Khartoum’s success in forcing debate into a “peace or justice” choice also has the effect of silencing the voices of Darfuris, whose support for the ICC and its pursuit of justice is overwhelming, yet rarely conveyed effectively. Someone who has given these voices an opportunity to speak to the wider world is Sara Darehshori, senior counsel in Human Rights Watch’s International Justice Program:
“Last July [2007], I went to Chad to look into how the International Criminal Court, which has a field office in Abeche and works with refugees in the camps, is performing on the ground. As part of my assessment, I interviewed dozens of refugees. Considering the hardships the refugees faced daily, I was not sure how they would feel talking about a topic as abstract as accountability in an international forum. Thus I was surprised when their reactions to my questions were positive, with even a hint of impatience because the ICC prosecutor had not yet gone after the president of Sudan, Omar Hassan Ahmed Bashir. [ ] [ICC Prosecutor] Moreno Ocampo’s actions [of July 14, 2008] will, no doubt, be greeted with joy in the camps [for displaced persons].” (Los Angeles Times, July 15, 2008, http://www.latimes.com/news/opinion/la-oe-darehshori15-2008jul15,0,6345632.story)

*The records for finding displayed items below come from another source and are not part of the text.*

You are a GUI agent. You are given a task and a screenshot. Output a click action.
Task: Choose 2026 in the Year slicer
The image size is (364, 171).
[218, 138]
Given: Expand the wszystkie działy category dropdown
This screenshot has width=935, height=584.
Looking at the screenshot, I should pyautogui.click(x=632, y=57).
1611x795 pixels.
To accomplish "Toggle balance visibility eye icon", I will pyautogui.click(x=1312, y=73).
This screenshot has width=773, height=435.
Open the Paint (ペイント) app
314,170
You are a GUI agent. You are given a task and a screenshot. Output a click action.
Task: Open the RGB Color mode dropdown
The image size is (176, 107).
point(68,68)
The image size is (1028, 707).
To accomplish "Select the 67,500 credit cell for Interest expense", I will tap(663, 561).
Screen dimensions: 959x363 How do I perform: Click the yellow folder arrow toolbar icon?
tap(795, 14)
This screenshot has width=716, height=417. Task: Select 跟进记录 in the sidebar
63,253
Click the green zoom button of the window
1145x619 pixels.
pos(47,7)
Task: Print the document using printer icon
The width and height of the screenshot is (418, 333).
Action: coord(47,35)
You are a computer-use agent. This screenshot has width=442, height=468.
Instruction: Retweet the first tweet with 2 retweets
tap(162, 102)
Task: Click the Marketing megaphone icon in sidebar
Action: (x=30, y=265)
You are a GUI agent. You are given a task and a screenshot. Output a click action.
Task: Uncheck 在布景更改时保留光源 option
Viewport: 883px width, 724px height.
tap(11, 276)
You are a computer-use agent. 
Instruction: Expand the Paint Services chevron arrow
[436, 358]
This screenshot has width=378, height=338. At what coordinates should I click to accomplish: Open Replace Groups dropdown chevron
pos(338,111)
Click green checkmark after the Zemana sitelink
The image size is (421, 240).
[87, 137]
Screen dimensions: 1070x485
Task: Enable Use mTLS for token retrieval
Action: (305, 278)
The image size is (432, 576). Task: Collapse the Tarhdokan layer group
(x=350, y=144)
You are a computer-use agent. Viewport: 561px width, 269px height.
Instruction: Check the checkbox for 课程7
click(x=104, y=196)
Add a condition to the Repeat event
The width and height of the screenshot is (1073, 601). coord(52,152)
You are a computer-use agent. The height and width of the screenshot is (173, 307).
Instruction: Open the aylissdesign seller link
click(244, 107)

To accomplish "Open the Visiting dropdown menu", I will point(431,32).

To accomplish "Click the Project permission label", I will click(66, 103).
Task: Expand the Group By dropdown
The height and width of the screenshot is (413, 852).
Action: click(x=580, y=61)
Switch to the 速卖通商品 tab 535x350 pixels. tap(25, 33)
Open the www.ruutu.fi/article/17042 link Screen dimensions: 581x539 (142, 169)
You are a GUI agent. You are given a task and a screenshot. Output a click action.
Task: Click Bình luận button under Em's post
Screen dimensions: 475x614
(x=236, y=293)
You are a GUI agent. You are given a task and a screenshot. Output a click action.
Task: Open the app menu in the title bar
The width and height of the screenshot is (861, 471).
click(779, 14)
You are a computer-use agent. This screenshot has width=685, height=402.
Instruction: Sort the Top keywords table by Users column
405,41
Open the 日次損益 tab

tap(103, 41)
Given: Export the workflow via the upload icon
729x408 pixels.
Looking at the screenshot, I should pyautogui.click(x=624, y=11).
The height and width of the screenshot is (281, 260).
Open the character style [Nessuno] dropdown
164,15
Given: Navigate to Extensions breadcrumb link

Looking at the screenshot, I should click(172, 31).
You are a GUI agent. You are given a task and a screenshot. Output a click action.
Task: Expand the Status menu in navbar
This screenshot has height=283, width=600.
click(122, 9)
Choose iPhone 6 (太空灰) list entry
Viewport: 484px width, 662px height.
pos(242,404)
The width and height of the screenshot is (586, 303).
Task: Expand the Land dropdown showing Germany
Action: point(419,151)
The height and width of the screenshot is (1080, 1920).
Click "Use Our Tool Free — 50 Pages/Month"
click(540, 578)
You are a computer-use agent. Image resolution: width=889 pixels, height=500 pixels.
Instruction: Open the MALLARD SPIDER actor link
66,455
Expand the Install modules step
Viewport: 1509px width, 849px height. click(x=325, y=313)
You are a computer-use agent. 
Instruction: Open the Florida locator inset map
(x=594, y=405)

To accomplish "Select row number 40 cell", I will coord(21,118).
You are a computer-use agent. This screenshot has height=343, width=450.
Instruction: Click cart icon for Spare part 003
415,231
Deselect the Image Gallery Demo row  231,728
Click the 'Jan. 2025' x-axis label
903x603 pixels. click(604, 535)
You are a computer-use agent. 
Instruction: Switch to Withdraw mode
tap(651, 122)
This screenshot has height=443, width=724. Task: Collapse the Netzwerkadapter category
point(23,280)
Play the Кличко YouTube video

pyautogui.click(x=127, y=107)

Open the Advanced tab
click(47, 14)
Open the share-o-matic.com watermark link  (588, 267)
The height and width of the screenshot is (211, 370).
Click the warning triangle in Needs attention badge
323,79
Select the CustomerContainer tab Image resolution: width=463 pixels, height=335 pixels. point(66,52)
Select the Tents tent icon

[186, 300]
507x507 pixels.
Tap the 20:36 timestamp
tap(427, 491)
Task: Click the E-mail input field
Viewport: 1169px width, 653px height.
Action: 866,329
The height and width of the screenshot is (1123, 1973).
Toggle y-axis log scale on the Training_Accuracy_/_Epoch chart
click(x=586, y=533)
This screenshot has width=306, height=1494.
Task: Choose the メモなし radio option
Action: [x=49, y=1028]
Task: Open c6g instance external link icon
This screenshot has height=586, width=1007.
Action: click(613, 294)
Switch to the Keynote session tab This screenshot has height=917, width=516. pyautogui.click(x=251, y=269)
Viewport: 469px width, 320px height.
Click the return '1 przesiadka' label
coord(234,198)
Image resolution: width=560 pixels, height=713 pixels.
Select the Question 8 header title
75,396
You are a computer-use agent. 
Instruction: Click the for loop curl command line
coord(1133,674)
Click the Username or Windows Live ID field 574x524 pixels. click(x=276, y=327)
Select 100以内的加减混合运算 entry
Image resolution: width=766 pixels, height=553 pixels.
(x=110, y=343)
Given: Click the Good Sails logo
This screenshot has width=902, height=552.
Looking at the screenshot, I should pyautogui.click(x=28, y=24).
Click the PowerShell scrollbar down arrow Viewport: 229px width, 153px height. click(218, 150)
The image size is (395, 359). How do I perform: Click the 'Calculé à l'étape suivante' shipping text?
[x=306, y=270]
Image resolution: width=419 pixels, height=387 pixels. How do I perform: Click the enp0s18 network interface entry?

And Darehshori offers the critical response to those who would frame the ICC announcement as forcing a choice between “peace and justice”:
“Yet some commentators outside Darfur have argued that this ‘moment of jubilation’ can only be a symbolic victory for the long-suffering people of that region. They contend that should the prosecution of top officials—however terrible their crimes—go forward, it will interfere with prospects for peace and security. Sudan’s history makes a strong case for the opposite conclusion: The persistent lack of accountability has instead undermined the prospects for peace and stability. There has been little peace to keep.”
This is the fundamental point: it is the lack of justice and accountability, the complete impunity still reigning in Darfur, that has fueled these terrible years of violence. Until this basic fact is fully appreciated—along with the chronic bad faith of the Khartoum regime—no genuine progress toward peace can be made, in Qatar or anywhere else.